Enfin, un des groupes s’est inspiré de l’univers de Jules Verne et du Voyage au centre de la terre pour créer « Le Chronoscope ». Dans ce projet, un savant fou aurait creusé une multitude de trous (forages / carottages) dans le site pour explorer les mondes souterrains. Le public peut voir ces mondes grâce à l’installation de plusieurs périscopes inversés sur le site. Il y a également une cabane du chercheur à visiter, avec des reliquats de ses recherches, documents, objets, dessins, etc.

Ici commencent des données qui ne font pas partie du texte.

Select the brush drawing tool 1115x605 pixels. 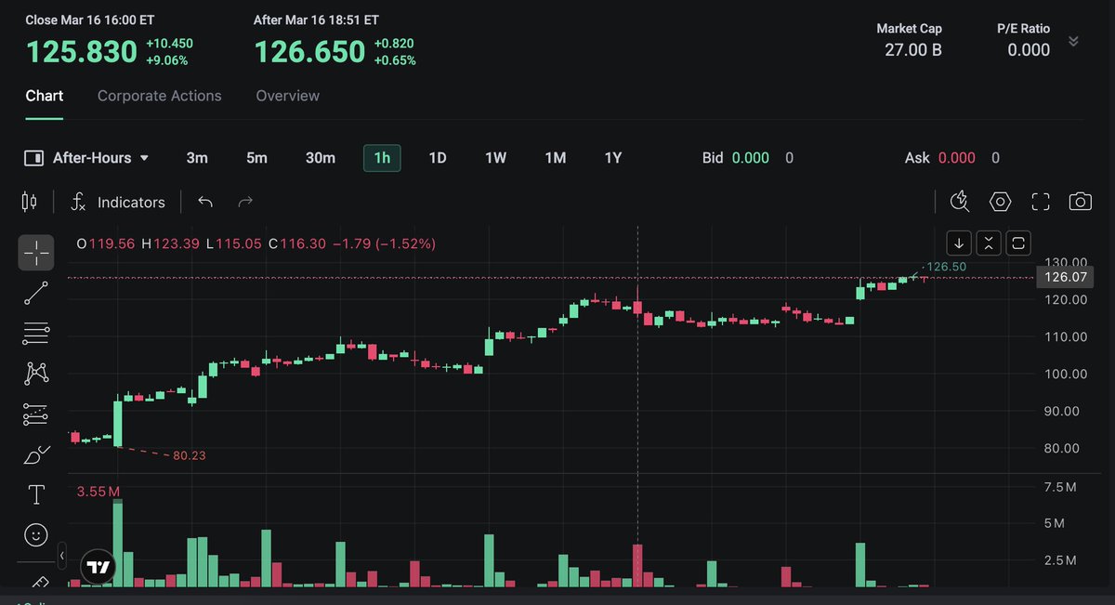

Finalement, ces six propositions décrivent des manières d’appréhender l’épaisseur des lieux et la profondeur de champ selon différentes modalités. Le public est invité à explorer le site sous toutes ses strates et tous ses horizons, de façon labyrinthique, énigmatique, poétique. L’exploration du paysage en « stations orbitales » est autant d’occasions pour le public de vivre des expériences inédites, d’engendrer des souvenirs et de s’approprier la poétique de l’espace de Transfert. Ces expérimentations, par leurs récits, par les imaginaires qu’elles véhiculent, touchent à l’affect, et contribuent à la fabrique d’un imaginaire urbain commun. 

Ont participé à ce workshop les étudiant.e.s de l’ENSA Nantes, et les apprenti.e.s de la FAIAR de Marseille, encadrés par Jean-Marie Beslou, Jean-Sébastien Steil, Elisa Fache et Philippe Lacroix.